1. Introduction
With the increasing demands of road traffic safety and the decreasing cost of data acquisition equipment, driving behavior identification has become a research hotspot in recent years. Real-time driving behavior identification is one of the most important basic modules of driving assistance systems [
1,
2], which has a wide range of applications in driver state monitoring [
3,
4,
5], driving style analysis [
6,
7,
8,
9], automobile insurance [
1], and fuel consumption optimization [
10].
Conceptually, there are two types of driving behaviors: macroscopic driving behavior and microscopic driving behavior. The macroscopic driving behavior refers to the overall driving states or patterns of the vehicle during a relatively long period of driving, such as normal, fatigue, aggressive, and other stages [
11,
12], while the microscopic driving behavior is more specific to short-range operations, usually including stop, acceleration, deceleration, and others, and is the focus of this paper. Referring to previous studies [
13,
14,
15,
16,
17], the five most typical driving behaviors were selected in this paper: lane keeping, acceleration, deceleration, turning, and lane change.

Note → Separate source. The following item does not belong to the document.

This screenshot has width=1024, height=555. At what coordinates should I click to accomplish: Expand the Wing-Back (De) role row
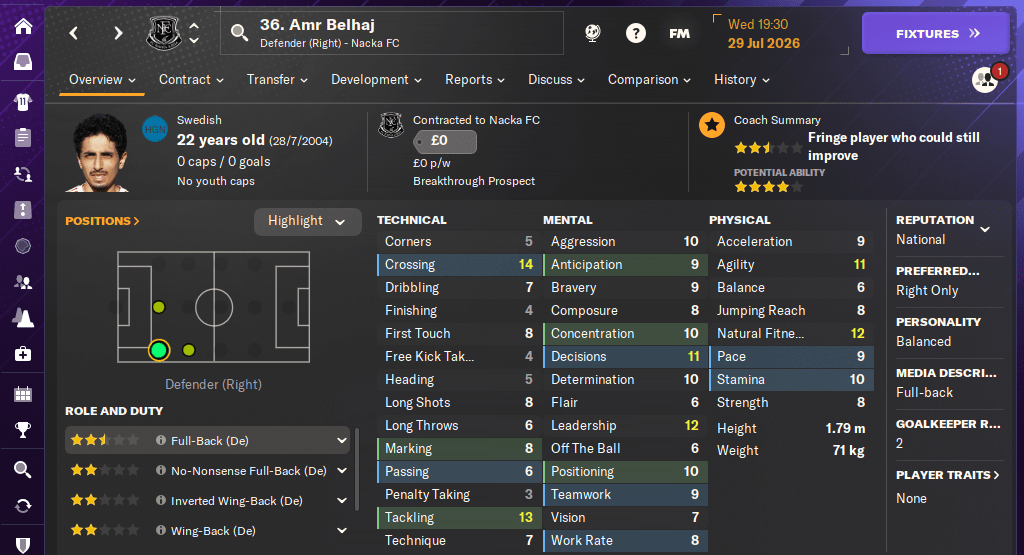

Currently, the methods of driving behavior identification can be divided into two main categories. One uses the thresholds of vehicle kinematic parameters to identify the start and end of driving behaviors. Ma et al. [
18] identified three kinds of driving behaviors, namely, turning, acceleration, and deceleration, by thresholds of vehicle angular velocity and longitudinal acceleration, with three styles, aggressive, normal, and cautious, to explore the differences in driving styles during different driving stages of online car-hailing. Although this method is simple and easy to comprehend, most of the thresholds in existing research are determined empirically, leading to weak identification effects, with the identified driving behaviors requiring manual verifications in most cases. Recently, the machine learning and deep learning-based methods have become more popular in transportation studies. Since the driving behaviors usually last for a period of time, identification is essentially a time series-based classification problem, where each sample is a two-dimensional matrix, including a time dimension and a feature dimension. Classic machine learning algorithms usually solve such problems by flattening features or dividing the time series into different time windows to extract the statistical features, such as mean, standard deviation, or other metrics, as input [
19,
20]. However, these extracted features could not reflect the chronological features of driving behaviors; thus, some researchers used the dynamic time warping (DTW) algorithm to reflect the sequence-to-sequence distance more reasonably [
14]. Zheng et al. [
1] used the KNN-DTW algorithm to identify two kinds of driving behaviors: left lane change and right lane change, with an identification accuracy of 81.97% and 71.77%, respectively. Considering the fact that it was a simple binary classification problem, such accuracies were relatively low, which can be attributed to the weakness of the algorithm itself. A more efficient method is to use deep learning algorithms to improve the nonlinearity and generalization ability [
21]. Xie et al. [
22] used the UAH-DriveSet public dataset, selected seven features, namely, velocity, tri-axis accelerations, and tri-axis angular velocities, and employed a convolutional neural network (CNN) to identify six kinds of driving behavior: lane keeping, acceleration, braking, turning, left lane change, and right lane change, with an average F1 of 0.87. Similarly, Xie et al. [
16] compared three window-based feature extraction methods, statistical values, principal component analysis, and stacked sparse auto-encoders, and used the random forest method to classify driving behaviors on three public datasets: UAH, UW, and IMS.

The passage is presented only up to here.